How many do I know that publish pirated videos for people to download?
None. Nada. Zip. Zilch.
Why?
Because despite what Valenti and co. think, even most so-called "pirates" have morals. The two people I know who "pirate" videos make copies to share with each other because too many of their DVDs were damaged by mailing them back and forth. If a couple CDs with a DiVX gets trashed by the post office, it's only some effort and $1.20 worth of CDRs that are lost.
I'm sure there are plenty of people interested in downloading free movies, but I think it's safe to assume those are people who would rent or borrow the movie rather than buy a copy.
It's the same as the Napster demographic -- most Napster hoarders I know didn't spend a lot of money on CDs before Napster, they didn't spend a lot after Napster was shut down, and they never will. Back in the pre-digital days, they were the people who taped songs with a cassette deck from FM radio, while the industry cried that they would be ruined.

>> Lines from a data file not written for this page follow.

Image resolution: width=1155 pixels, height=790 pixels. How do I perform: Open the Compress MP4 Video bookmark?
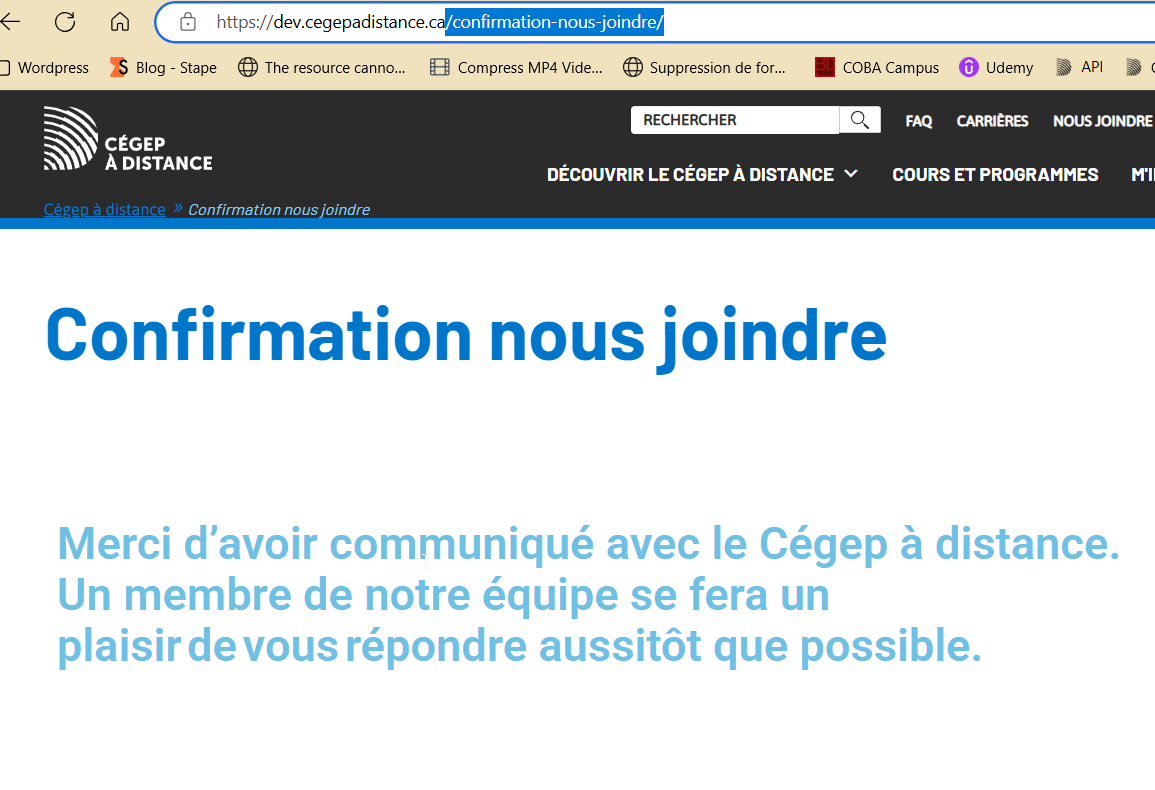pos(516,68)
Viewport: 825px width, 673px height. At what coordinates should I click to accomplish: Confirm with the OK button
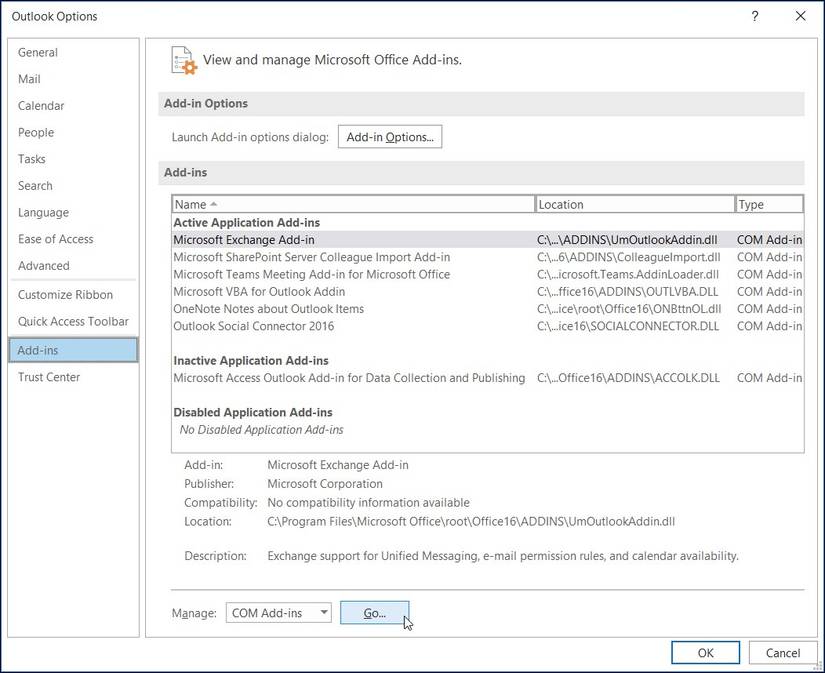point(706,653)
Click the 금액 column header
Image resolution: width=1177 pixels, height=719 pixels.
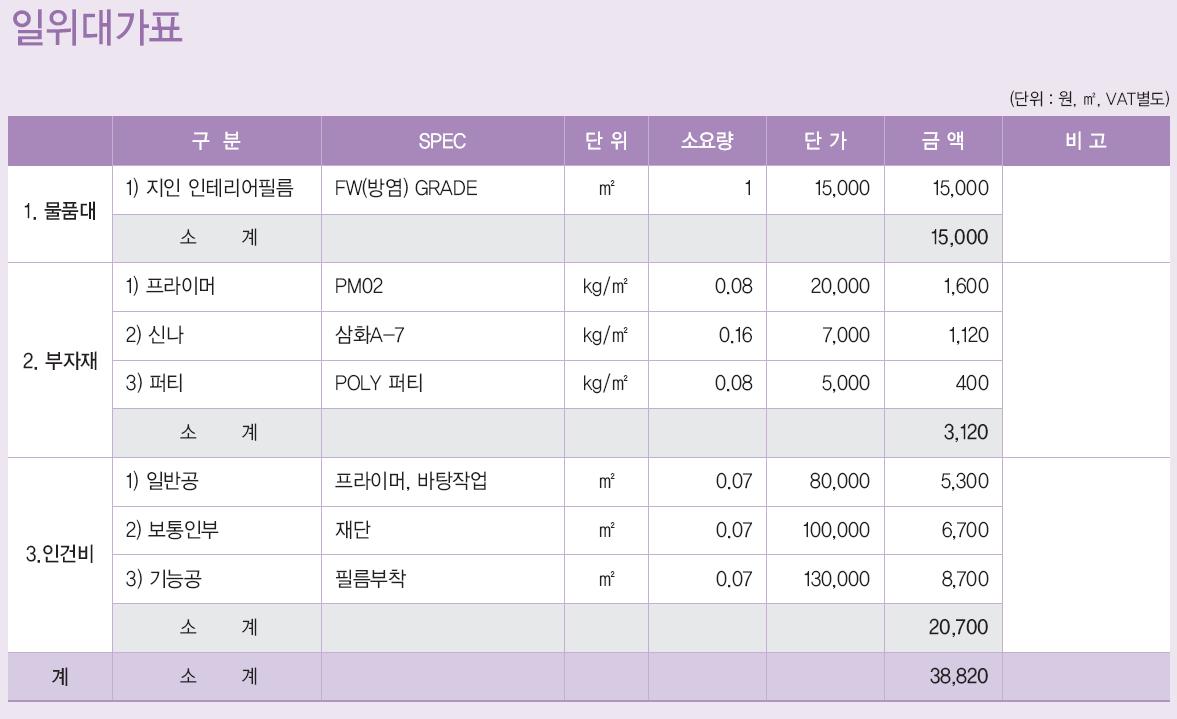pos(944,140)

It's time Hollywood got off their monopolistic high horse and accepted that their industry is losing money because it's churning out crap, not because of piracy. I haven't been to a theatre in four years because there hasn't been anything worth paying theatre-ticket prices.
Most of my DVDs are of movies produced years ago, less than 10% are "new" releases from the past couple years. A huge chunk of that collection is B-movies and anime, neither of which are produced on a tenth of the budget wasted on the advertising budget for the typical Hollywood flop.
I do not fail; I succeed at finding out what does not work.
Two Jack Valenti quotes immediately jumped out to me as absurd...
"A recent survey revealed that 68 percent of all home computer users say they're satisfied with their normal 56K computer modem."
I've never met one person who was happy with the 56K speed, have you?
"The second professorial indictment is palpable nonsense. It is a charge issued only by those who have a blurred knowledge of the financial fragility of the film industry. Because making movies is so expensive, only two in 10 films ever retrieve their production and marketing investment from domestic theatrical exhibition."
It's not that movies are so expensive to make, but isn't rather that there are SO MANY BAD movies made and almost every bad one loses money?
Wouldn't it be a GOOD THING if Hollywood had to FINALLY run their operations like Real Businesses, with things like Accountability and Penalties for Failures?
How can we ever take him or his industry seriously? Dino DeLaurantis' first movie made money. The next 30 all, ALL lost money. Any other industry in the world would have seen him make 2-5 more movies, not 30. (To my recollection.)